FIRSTonline – Betrifft dieses Szenario auch die Schule? Es war einmal, wenn der Lehrer dich ausschimpfte, gab deine Mutter dir Hausarrest. Ist das heute noch so?

Ammaniti – Nein, das ist nicht mehr so, im Gegenteil. Wenn ihre Kinder schlechte Noten bekommen, geben Eltern oft den Lehrern die Schuld. Die Folge ist, dass die Lehrer die Kinder nicht mehr verstehen, die immer Zuflucht bei Mama und Papa finden.

FIRSTonline – L'Opificio, wo er heute über diese Themen sprechen wird, ist ein Ort, der vor allem jungen Menschen gewidmet ist, ein Kontext, in dem Teenager mit ihren unternehmerischen Ideen experimentieren und lernen, auch Fehler und Misserfolge zu akzeptieren. Ist das ein funktionierendes Modell?

Ammaniti – Definitiv ja, es ist ein sehr wichtiger Ansatz. Die Jugend von heute lebt meist in einem künstlichen Kontext, obwohl sie es getan hat 
müssen sich der Realität stellen. Arbeit ist eine außerordentlich nützliche Erfahrung, weil sie sie befähigt und engagiert. Unter anderem bei wichtigen Ereignissen sind sie verfügbar und kompetent. Denken Sie an die Rolle, die bei der Katastrophe von Genua gespielt wurde. Während in L'Aquila ein Projekt zu ihrer Einbeziehung blockiert wurde, wurde Clowns in Schulen Raum gegeben, genau das, was nicht benötigt wird.

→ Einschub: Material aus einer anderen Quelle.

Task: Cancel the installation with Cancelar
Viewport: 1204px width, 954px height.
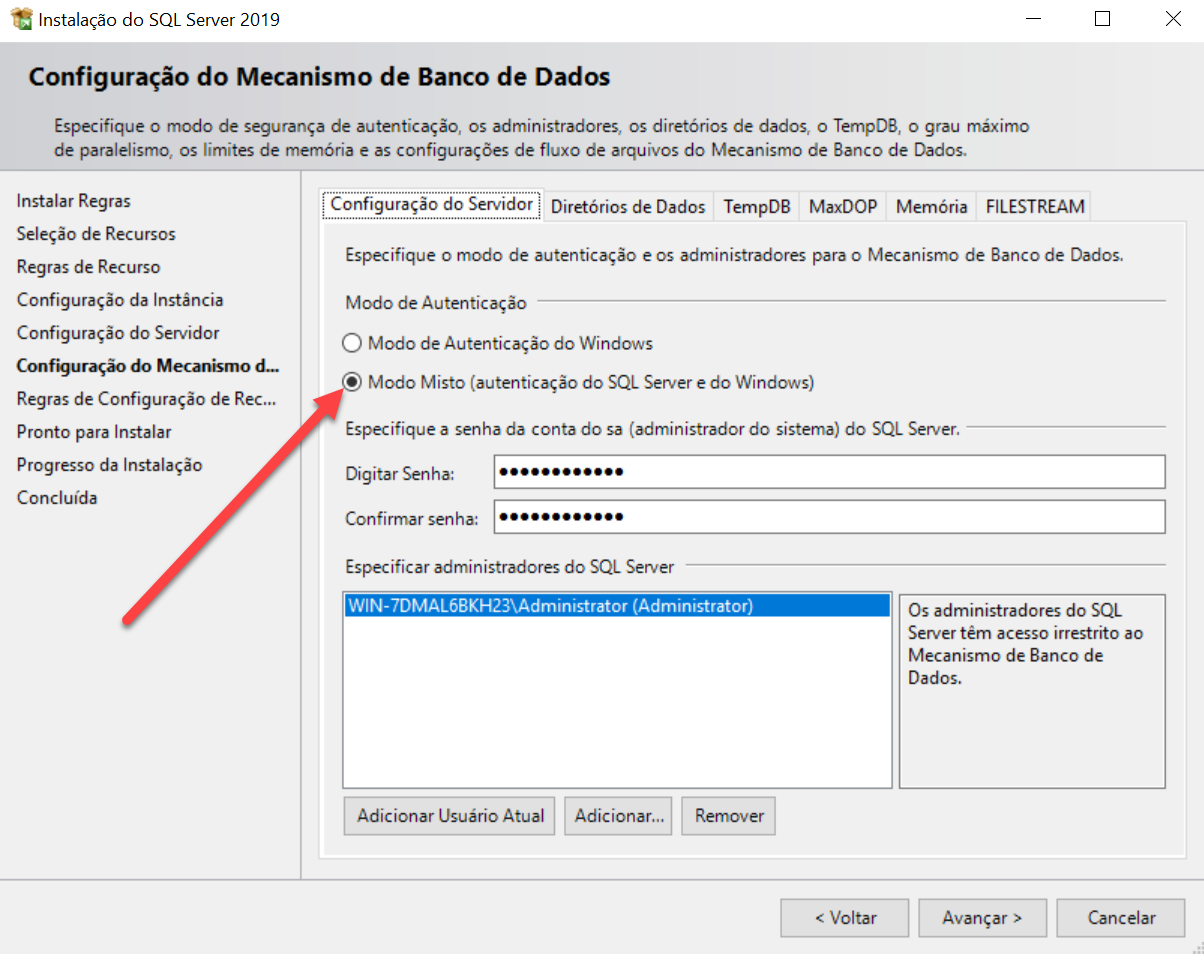Action: coord(1121,918)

FIRSTonline – Opus 2065 ist das neueste Projekt der Golinelli Foundation. Ziel ist es, Kindern einen adäquaten Werkzeugkasten für eine Welt an die Hand zu geben, die wir uns nicht einmal vorstellen können. Was würdest du in diese Kiste packen? 

Ammaniti – Der Computer, die Bücher, die Schere, eine Hacke. Denn die Erde muss bearbeitet werden, wir dürfen sie nicht misshandeln, wir müssen sie pflegen. Jede Felderfahrung ist gut für die Kinder: Wenn wir sie in die Parkreinigung einbeziehen, beteiligen sie sich mit Begeisterung und verstehen den Wert ihrer Arbeit.

FIRSTonline – Wie stellen Sie sich die Welt in 50 Jahren vor, wenn die Teenager von heute alt sein werden?

Ammaniti – das kann ich mir nicht vorstellen. Ich hoffe nur, dass diese Kinder verantwortungsbewusste Erwachsene werden und die Teenager-Familie veraltet sein wird. 

FIRSTonline – In einem aktuellen Artikel schreibt Susanna Tamaro: „Ich habe den begründeten Verdacht, dass dieser Triumph eher der individuellen Freiheit gilt uns zum begehrten Parnassus des Menschen ohne Joche führen, riskieren Sie, uns direkt zu dem Primaten zu führen, der in uns schlummert. Zärtlich süße Primaten, aber auch in der Lage, die Freude und Wildheit des Mordes um seiner selbst willen zu erfahren.“

Ist eine Welt, die Frustrationen scheut, eine Welt, die nicht mehr reift? Ammaniti – Natürlich, wie Freud argumentiert, Frustration, Verzicht, Konflikt, Trauma: Das alles sind Schritte, die helfen, zu wachsen.